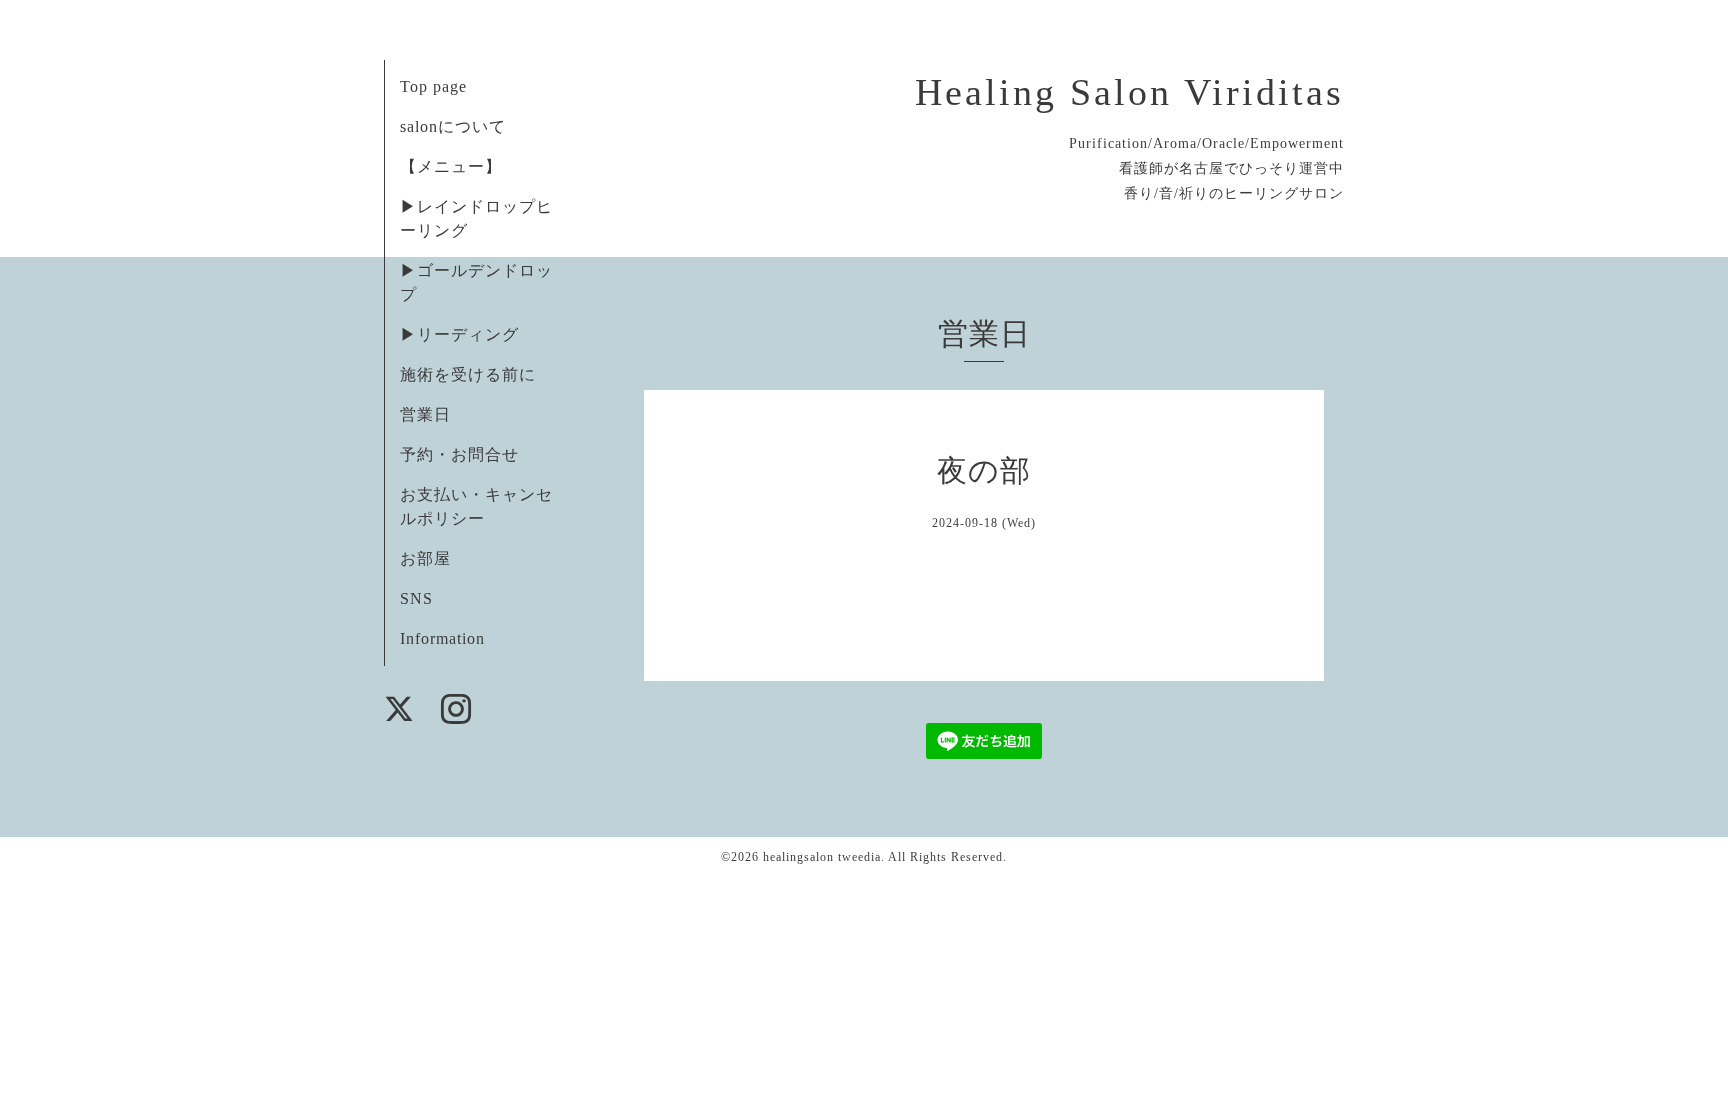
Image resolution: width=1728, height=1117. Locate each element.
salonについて (453, 126)
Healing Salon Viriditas (1129, 92)
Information (442, 638)
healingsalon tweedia (822, 857)
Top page (433, 86)
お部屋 (425, 558)
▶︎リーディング (459, 334)
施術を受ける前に (468, 374)
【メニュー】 (451, 166)
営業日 (425, 414)
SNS (416, 598)
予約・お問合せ (459, 454)
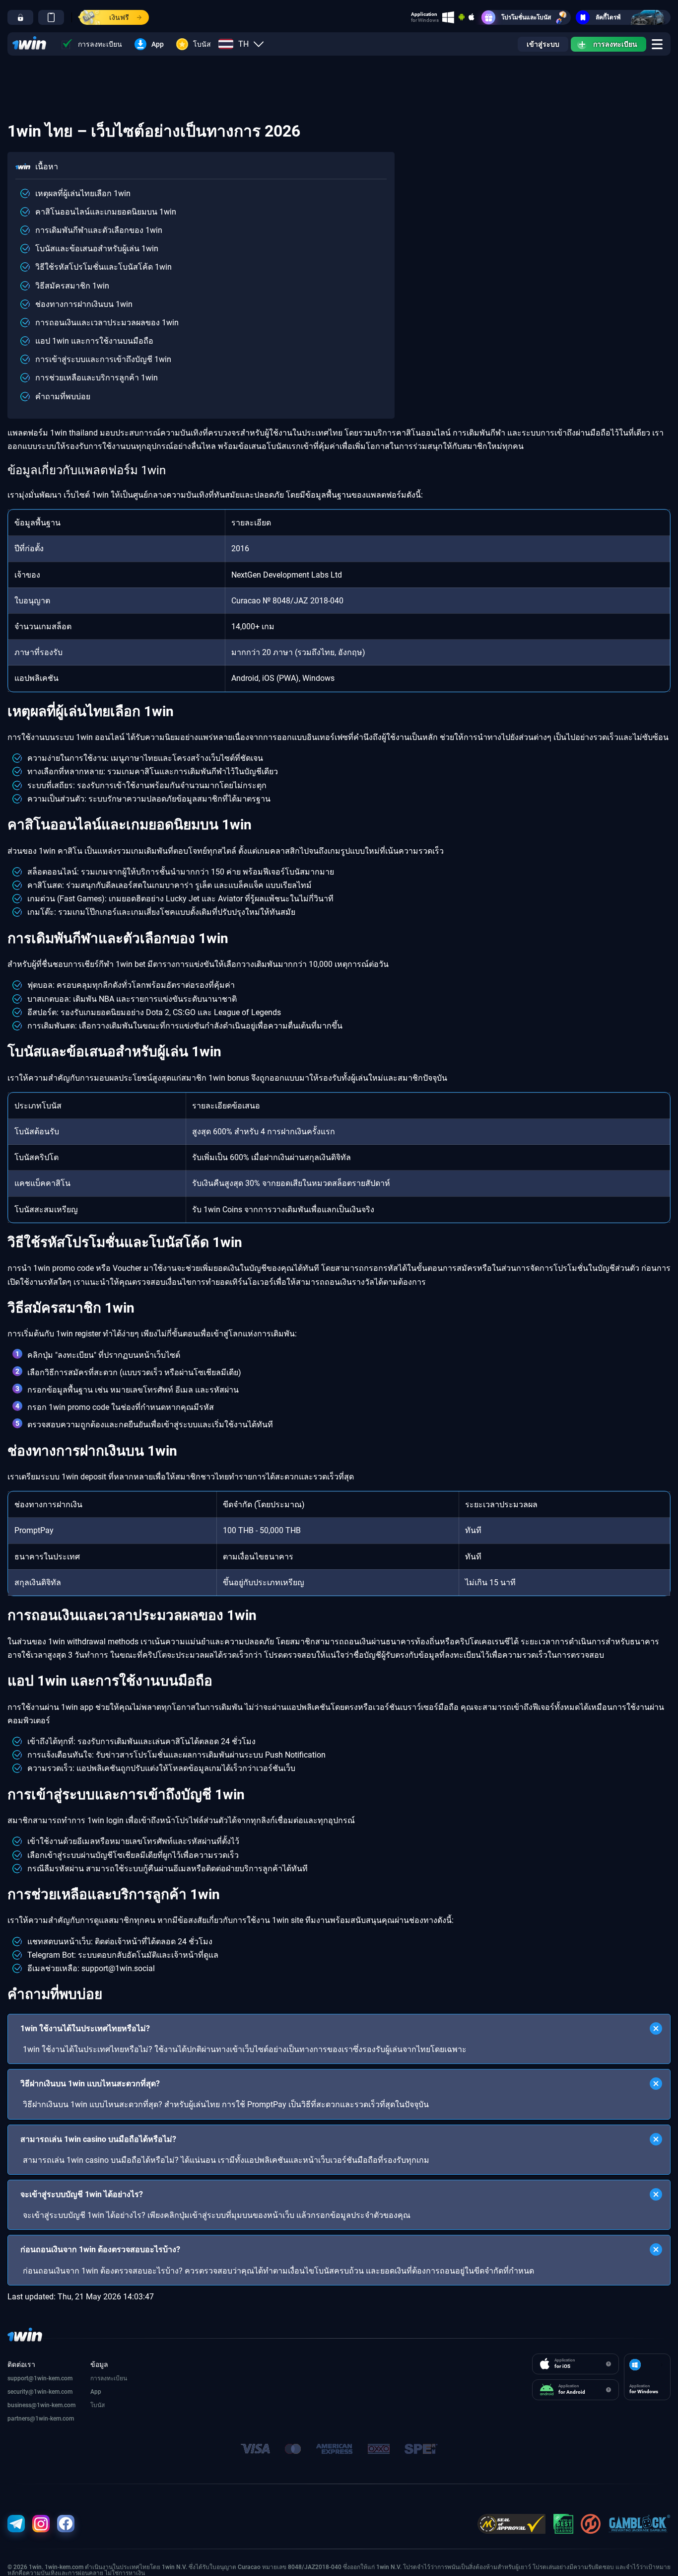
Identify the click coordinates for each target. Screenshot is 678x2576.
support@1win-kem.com (39, 2378)
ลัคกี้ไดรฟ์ (608, 17)
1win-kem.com (53, 2391)
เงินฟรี (119, 17)
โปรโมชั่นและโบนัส (526, 17)
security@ (20, 2391)
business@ (22, 2405)
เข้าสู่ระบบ (543, 44)
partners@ (21, 2418)
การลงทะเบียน (100, 44)
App (157, 44)
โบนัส (202, 44)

WHAT TO DO.
Return all the records exactly. Skip the pictures.

ANSWER BOX.
Image resolution: width=1728, height=1117. Locate each element.
salonについて (453, 126)
Healing Salon Viriditas (1129, 92)
Information (442, 638)
healingsalon tweedia (822, 857)
Top page (433, 86)
お部屋 (425, 558)
▶︎リーディング (459, 334)
施術を受ける前に (468, 374)
【メニュー】 (451, 166)
営業日 (425, 414)
SNS (416, 598)
予約・お問合せ (459, 454)
Identify the click coordinates for each target. Screenshot is 678x2576.
support@1win-kem.com (39, 2378)
ลัคกี้ไดรฟ์ (608, 17)
1win-kem.com (53, 2391)
เงินฟรี (119, 17)
โปรโมชั่นและโบนัส (526, 17)
security@ (20, 2391)
business@ (22, 2405)
เข้าสู่ระบบ (543, 44)
partners@ (21, 2418)
การลงทะเบียน (100, 44)
App (157, 44)
โบนัส (202, 44)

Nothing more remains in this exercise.